▶ [INSTRUCTIONS TO FOLLOW] Look through the records, and wherever the string "agent" turns up, copy out that line.

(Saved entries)
▼

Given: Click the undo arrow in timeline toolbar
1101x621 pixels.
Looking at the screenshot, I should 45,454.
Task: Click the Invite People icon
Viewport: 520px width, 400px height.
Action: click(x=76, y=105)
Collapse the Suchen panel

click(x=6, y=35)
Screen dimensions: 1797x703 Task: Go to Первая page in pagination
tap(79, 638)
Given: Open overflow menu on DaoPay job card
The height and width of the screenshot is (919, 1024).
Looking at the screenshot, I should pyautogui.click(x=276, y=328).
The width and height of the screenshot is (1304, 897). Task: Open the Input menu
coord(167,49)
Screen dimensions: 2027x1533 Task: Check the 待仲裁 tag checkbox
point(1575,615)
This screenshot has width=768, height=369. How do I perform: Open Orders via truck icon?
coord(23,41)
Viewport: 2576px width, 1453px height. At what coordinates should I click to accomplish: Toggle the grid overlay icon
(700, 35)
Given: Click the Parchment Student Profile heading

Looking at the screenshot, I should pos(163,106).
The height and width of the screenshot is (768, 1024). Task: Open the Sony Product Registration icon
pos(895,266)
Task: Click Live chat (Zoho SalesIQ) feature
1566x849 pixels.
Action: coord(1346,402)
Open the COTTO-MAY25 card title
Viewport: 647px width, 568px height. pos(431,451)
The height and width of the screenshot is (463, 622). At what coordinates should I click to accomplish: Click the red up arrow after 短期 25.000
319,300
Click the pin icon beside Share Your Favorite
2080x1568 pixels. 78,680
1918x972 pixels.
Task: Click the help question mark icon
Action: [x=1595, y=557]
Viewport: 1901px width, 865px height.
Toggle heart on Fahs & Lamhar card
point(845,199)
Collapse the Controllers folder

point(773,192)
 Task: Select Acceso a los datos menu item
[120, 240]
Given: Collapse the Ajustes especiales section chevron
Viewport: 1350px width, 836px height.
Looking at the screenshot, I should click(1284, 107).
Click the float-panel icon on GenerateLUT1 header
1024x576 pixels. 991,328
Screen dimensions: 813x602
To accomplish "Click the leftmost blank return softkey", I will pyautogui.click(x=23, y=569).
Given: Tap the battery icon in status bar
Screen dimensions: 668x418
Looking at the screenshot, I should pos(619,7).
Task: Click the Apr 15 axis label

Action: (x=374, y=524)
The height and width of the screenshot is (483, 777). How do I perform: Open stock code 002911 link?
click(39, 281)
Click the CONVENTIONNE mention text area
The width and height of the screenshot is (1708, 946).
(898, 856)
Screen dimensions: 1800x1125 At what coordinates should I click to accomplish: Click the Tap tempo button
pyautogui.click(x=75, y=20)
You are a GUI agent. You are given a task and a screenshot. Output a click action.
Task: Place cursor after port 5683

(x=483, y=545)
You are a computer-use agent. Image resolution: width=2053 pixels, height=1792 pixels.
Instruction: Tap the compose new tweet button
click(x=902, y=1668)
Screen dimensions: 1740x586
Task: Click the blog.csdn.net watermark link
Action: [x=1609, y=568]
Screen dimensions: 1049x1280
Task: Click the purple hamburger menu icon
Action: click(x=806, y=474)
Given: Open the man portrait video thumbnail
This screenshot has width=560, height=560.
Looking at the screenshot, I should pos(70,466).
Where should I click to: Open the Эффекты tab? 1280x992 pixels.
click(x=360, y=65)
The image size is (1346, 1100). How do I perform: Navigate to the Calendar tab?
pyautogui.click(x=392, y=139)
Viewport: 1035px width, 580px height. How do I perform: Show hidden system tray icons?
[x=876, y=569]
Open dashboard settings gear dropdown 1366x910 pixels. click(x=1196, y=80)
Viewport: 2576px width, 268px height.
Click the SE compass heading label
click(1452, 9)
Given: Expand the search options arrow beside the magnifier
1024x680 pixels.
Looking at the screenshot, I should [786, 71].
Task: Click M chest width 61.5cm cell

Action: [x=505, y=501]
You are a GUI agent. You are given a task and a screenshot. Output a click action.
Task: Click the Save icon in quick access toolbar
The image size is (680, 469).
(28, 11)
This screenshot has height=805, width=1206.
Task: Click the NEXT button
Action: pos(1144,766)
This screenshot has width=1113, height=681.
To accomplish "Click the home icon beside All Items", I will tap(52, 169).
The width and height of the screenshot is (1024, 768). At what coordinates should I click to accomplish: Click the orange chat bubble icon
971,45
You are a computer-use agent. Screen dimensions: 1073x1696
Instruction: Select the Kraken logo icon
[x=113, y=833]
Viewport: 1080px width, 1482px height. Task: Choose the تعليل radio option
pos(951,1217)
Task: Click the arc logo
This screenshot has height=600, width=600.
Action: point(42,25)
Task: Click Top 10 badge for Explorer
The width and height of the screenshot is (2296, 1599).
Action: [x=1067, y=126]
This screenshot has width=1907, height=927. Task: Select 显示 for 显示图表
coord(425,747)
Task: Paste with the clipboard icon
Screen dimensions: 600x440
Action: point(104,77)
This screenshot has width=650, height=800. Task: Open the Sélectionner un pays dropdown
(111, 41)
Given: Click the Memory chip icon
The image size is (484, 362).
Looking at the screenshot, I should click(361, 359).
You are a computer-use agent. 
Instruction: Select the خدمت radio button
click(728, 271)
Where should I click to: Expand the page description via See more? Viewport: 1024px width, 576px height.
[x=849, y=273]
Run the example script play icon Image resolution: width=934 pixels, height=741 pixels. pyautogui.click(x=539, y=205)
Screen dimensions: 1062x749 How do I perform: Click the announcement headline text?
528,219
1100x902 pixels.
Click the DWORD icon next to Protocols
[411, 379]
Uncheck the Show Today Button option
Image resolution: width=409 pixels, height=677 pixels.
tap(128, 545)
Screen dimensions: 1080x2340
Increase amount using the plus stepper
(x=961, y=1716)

▲

▶ [TASK RESULT]
You are a GUI agent. You are given a task and a screenshot. Output a click action.
You are a computer-use agent. Image resolution: width=2053 pixels, height=1792 pixels.
You are a GUI agent. You are given a task and a screenshot. Output a click action.
You are a computer-use agent. Screen dimensions: 1073x1696
You are a computer-use agent. 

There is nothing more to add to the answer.